» **What to do**
Records follow. Print exactly the lines from the one that has "Task: Click the L1_C/No y-axis title" through the one that has "Given: Open the Rendering menu", inclusive, and omit the pictures.

» **Information provided**
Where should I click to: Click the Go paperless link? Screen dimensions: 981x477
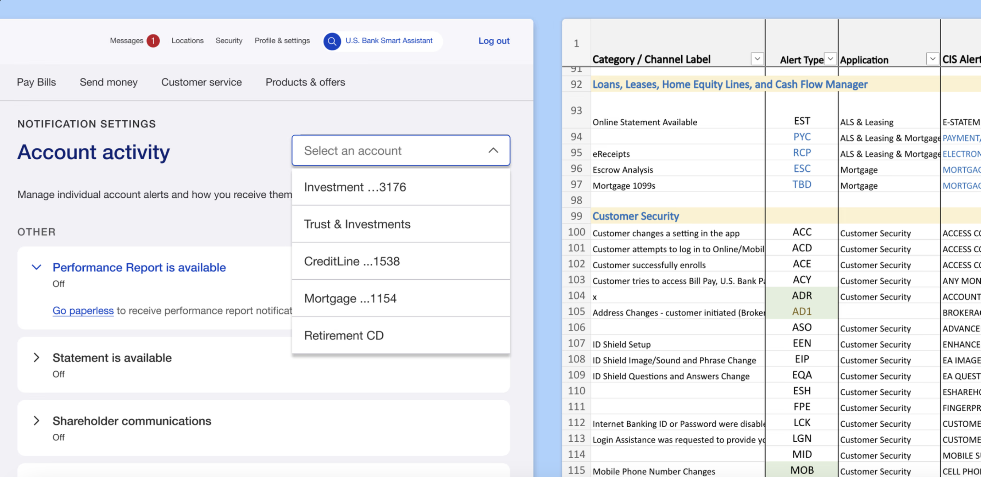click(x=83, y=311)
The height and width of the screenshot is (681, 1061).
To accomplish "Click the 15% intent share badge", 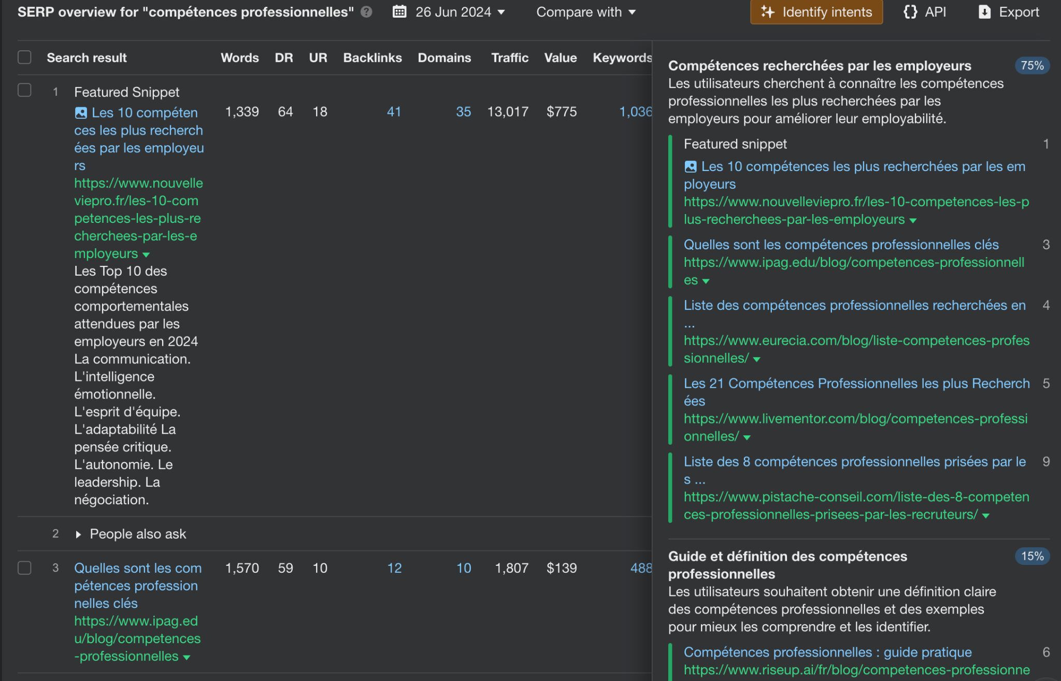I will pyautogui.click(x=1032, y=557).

* * *

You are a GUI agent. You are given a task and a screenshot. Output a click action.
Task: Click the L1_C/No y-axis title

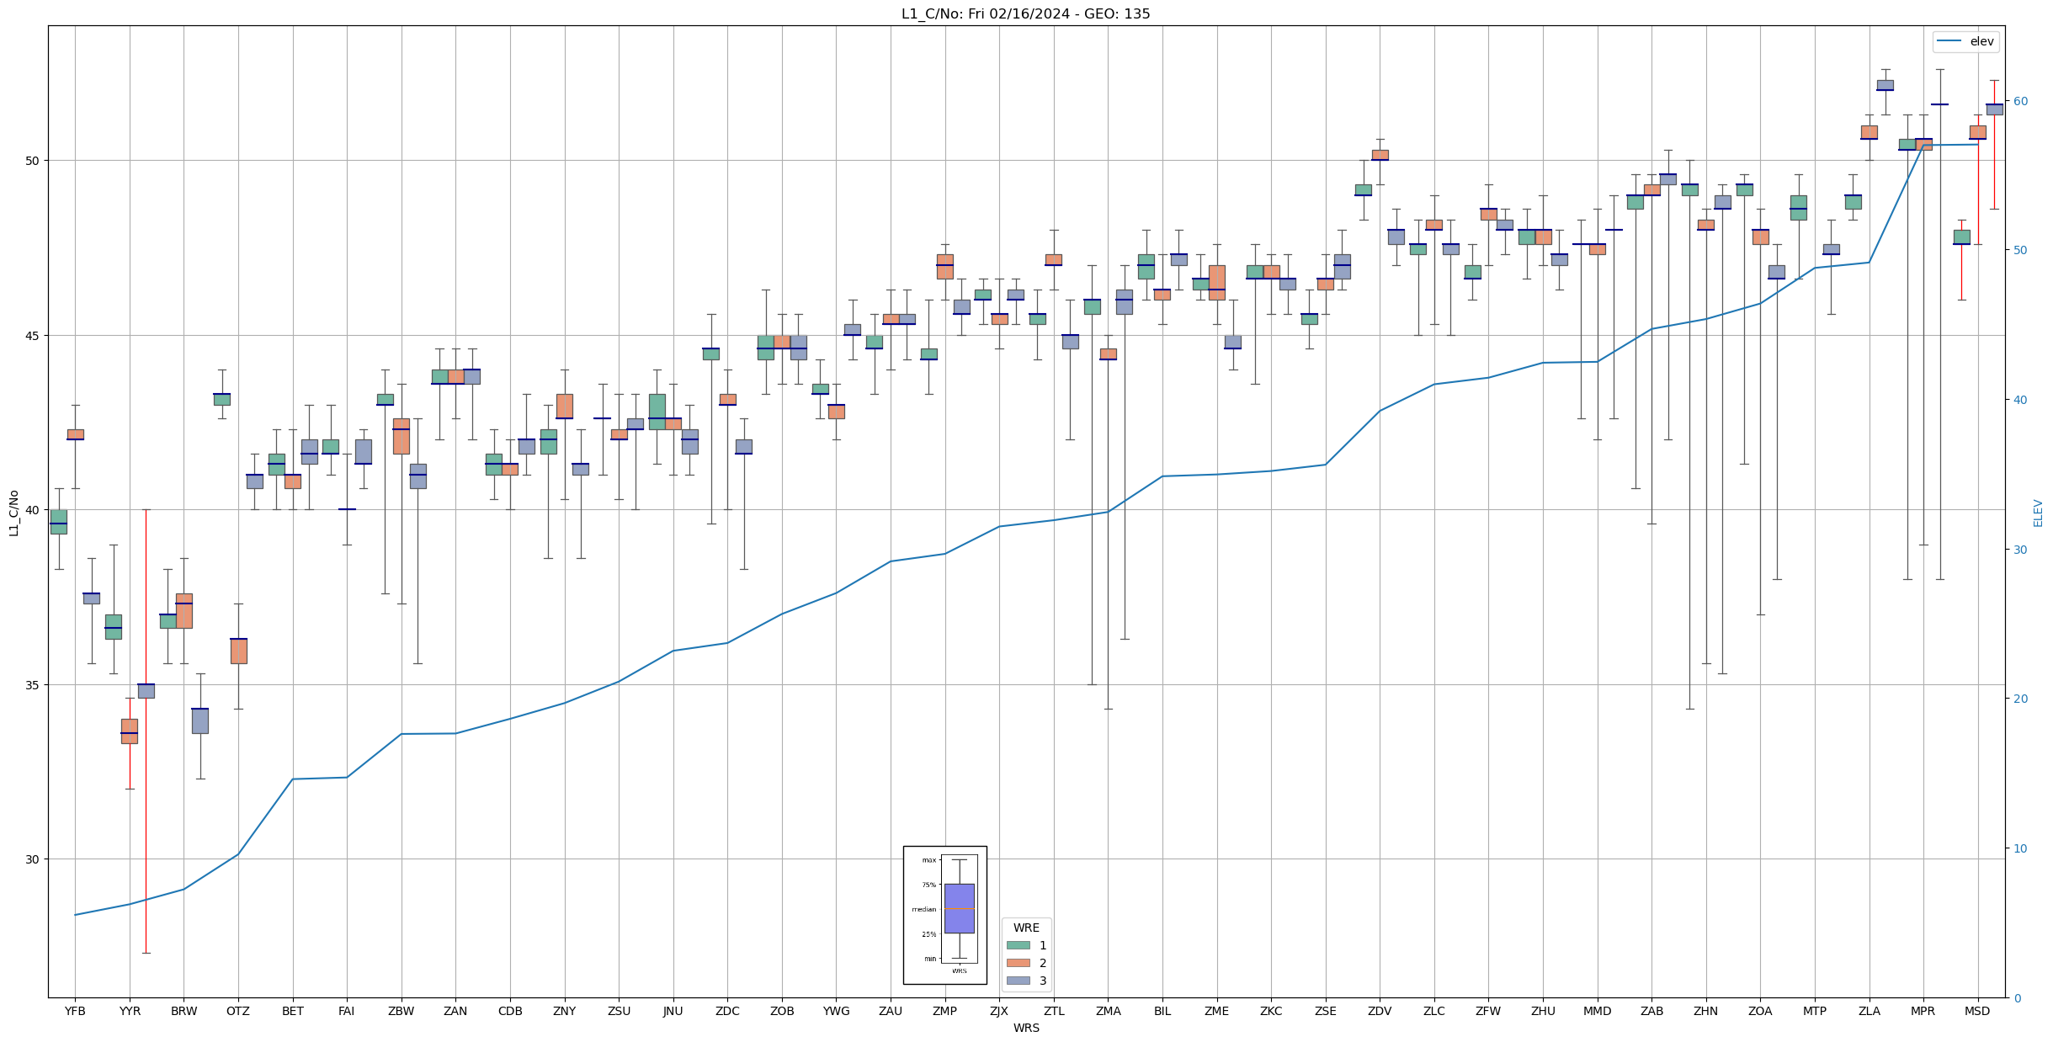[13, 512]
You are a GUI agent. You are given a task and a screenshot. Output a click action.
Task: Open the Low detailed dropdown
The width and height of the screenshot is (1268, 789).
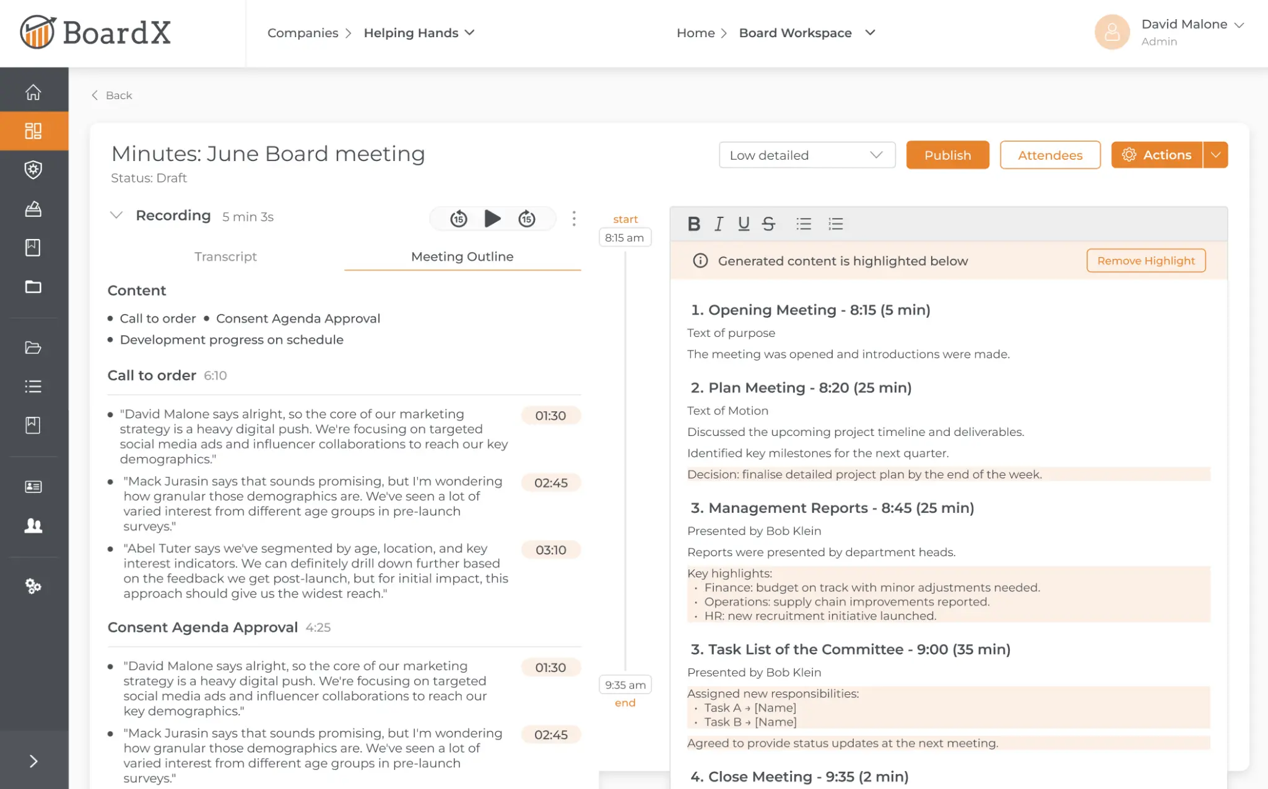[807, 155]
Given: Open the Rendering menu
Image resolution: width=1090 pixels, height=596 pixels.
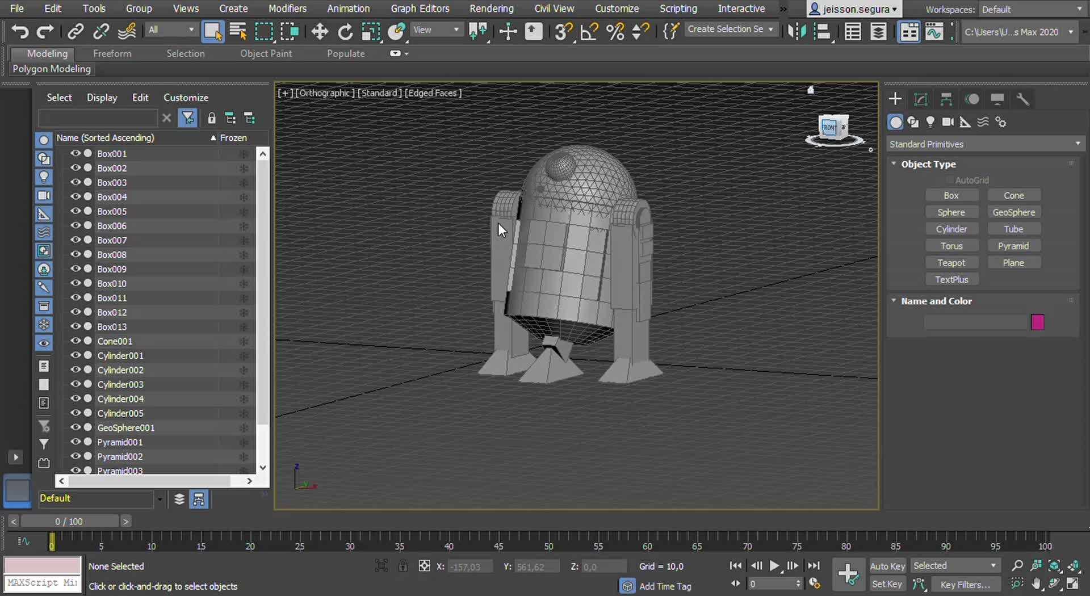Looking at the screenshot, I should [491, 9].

» **Task solution**
Task: Click the L1_C/No y-axis title

[13, 512]
You are a GUI agent. You are given a task and a screenshot. Output a click action.
Task: Open the Low detailed dropdown
The width and height of the screenshot is (1268, 789).
[807, 155]
Given: Open the Rendering menu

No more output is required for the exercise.